● REQUIREMENTS
Present the lines below, from the one containing "Given: Open avatar beside the second reply" through the one containing "pyautogui.click(x=323, y=378)" (both included), as a Markdown table with an Index column numbering each line and a Line column holding its text. Leave out blank lines.

● TASK MATERIAL
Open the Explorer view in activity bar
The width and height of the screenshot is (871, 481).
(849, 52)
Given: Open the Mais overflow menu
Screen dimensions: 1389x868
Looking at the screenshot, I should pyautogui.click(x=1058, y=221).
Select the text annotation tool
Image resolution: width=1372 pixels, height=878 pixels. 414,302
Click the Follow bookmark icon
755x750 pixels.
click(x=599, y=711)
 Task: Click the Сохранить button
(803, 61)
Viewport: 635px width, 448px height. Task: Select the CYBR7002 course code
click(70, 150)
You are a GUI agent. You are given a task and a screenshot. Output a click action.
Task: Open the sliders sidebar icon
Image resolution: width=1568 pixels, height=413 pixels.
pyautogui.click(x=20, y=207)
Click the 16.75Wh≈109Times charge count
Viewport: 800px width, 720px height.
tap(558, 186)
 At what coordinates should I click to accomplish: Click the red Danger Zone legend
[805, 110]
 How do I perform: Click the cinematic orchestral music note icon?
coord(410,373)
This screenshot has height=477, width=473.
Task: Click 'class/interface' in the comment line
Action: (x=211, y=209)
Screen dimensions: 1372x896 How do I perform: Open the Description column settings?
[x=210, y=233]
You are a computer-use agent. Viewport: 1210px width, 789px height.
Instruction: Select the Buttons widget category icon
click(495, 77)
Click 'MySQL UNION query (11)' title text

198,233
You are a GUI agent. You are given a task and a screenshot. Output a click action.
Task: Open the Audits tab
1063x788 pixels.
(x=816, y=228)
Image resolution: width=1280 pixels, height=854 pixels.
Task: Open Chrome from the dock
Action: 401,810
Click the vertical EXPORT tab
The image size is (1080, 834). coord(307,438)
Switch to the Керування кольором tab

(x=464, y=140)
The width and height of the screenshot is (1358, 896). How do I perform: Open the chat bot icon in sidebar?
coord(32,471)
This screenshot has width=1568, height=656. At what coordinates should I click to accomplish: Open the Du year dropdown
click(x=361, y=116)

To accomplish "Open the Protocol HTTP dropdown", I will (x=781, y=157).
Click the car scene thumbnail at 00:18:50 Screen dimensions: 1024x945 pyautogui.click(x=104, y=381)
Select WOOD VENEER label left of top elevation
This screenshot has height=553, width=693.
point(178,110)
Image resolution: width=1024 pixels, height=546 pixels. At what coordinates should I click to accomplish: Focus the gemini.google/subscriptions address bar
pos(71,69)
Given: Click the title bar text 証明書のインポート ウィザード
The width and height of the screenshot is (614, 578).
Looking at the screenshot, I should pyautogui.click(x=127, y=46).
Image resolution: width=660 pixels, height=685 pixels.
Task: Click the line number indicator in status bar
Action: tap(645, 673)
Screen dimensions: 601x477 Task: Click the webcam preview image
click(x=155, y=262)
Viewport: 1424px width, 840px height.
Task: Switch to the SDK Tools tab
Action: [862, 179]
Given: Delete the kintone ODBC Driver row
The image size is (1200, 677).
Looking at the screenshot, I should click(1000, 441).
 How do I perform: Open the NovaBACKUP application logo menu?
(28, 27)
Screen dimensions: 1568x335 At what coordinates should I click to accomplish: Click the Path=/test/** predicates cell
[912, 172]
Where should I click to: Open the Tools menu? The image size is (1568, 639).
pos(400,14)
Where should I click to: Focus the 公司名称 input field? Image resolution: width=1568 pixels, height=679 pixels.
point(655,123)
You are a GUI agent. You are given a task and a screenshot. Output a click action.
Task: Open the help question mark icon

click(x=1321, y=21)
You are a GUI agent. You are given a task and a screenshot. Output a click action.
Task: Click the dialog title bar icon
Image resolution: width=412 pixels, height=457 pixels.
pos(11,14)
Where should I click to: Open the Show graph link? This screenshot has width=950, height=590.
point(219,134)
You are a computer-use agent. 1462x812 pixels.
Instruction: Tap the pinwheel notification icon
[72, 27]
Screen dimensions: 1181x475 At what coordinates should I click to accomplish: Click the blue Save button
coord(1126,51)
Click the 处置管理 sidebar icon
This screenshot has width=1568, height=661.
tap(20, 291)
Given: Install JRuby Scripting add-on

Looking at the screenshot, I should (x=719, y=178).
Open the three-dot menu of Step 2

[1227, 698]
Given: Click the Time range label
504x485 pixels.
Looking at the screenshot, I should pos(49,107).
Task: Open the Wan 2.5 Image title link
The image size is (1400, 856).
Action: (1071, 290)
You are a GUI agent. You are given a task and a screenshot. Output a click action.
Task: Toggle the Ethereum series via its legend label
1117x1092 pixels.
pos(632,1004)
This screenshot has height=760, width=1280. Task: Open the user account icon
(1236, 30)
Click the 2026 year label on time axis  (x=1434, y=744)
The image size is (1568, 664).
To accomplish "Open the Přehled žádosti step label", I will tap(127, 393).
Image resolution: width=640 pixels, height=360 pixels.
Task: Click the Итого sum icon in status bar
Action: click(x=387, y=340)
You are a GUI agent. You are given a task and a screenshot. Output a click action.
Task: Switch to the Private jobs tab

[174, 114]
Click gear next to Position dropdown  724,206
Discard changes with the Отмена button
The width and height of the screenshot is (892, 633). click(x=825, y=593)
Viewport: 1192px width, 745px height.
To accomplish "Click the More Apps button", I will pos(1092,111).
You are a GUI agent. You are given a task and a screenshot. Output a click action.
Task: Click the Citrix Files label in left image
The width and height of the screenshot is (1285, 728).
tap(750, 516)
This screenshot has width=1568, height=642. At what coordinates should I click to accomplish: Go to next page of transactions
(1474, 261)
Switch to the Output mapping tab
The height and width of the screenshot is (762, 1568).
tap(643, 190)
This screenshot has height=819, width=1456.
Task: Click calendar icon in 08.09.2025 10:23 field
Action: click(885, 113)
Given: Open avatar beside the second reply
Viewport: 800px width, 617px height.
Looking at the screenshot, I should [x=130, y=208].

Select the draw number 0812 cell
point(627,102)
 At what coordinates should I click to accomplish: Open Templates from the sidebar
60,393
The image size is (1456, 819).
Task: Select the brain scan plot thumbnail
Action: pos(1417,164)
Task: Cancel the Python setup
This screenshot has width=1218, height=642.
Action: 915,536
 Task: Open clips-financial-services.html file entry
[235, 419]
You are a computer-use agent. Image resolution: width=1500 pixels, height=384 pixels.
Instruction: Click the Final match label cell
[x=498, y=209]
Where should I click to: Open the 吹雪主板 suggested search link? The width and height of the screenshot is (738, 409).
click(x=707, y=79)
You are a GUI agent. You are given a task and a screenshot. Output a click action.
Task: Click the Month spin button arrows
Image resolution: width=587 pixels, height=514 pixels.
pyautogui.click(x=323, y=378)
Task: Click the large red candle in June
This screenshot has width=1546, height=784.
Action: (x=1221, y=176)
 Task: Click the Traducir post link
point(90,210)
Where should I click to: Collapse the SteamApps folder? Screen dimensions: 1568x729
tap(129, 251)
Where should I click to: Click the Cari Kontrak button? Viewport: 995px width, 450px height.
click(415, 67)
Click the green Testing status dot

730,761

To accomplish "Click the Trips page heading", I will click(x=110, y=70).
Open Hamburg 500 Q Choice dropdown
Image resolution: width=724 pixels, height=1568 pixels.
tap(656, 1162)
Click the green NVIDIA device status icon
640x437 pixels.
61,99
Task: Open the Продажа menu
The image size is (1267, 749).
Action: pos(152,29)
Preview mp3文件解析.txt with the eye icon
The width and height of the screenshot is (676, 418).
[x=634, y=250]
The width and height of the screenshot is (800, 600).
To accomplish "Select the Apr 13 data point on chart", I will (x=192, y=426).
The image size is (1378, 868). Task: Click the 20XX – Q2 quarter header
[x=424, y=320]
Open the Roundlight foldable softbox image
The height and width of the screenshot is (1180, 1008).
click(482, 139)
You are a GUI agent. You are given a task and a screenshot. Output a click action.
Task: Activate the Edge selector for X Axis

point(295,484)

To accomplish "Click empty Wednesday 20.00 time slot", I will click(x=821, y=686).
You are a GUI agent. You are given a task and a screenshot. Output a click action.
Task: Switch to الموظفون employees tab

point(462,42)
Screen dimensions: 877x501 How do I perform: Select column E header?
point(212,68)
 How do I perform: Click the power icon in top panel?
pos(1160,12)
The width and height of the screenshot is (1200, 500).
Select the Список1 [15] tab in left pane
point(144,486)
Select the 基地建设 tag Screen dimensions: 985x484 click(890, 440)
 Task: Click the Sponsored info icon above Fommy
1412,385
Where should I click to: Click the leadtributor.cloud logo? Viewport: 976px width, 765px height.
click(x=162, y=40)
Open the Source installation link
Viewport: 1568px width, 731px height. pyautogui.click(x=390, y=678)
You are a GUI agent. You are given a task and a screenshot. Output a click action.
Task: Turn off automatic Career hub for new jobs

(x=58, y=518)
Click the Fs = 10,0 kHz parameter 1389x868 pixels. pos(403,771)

● OUTPUT OF THE TASK
| Index | Line |
|---|---|
| 1 | Given: Open avatar beside the second reply |
| 2 | Viewport: 800px width, 617px height. |
| 3 | Looking at the screenshot, I should [x=130, y=208]. |
| 4 | Select the draw number 0812 cell |
| 5 | point(627,102) |
| 6 |  At what coordinates should I click to accomplish: Open Templates from the sidebar |
| 7 | 60,393 |
| 8 | The image size is (1456, 819). |
| 9 | Task: Select the brain scan plot thumbnail |
| 10 | Action: pos(1417,164) |
| 11 | Task: Cancel the Python setup |
| 12 | This screenshot has width=1218, height=642. |
| 13 | Action: 915,536 |
| 14 |  Task: Open clips-financial-services.html file entry |
| 15 | [235, 419] |
| 16 | You are a computer-use agent. Image resolution: width=1500 pixels, height=384 pixels. |
| 17 | Instruction: Click the Final match label cell |
| 18 | [x=498, y=209] |
| 19 | Where should I click to: Open the 吹雪主板 suggested search link? The width and height of the screenshot is (738, 409). |
| 20 | click(x=707, y=79) |
| 21 | You are a GUI agent. You are given a task and a screenshot. Output a click action. |
| 22 | Task: Click the Month spin button arrows |
| 23 | Image resolution: width=587 pixels, height=514 pixels. |
| 24 | pyautogui.click(x=323, y=378) |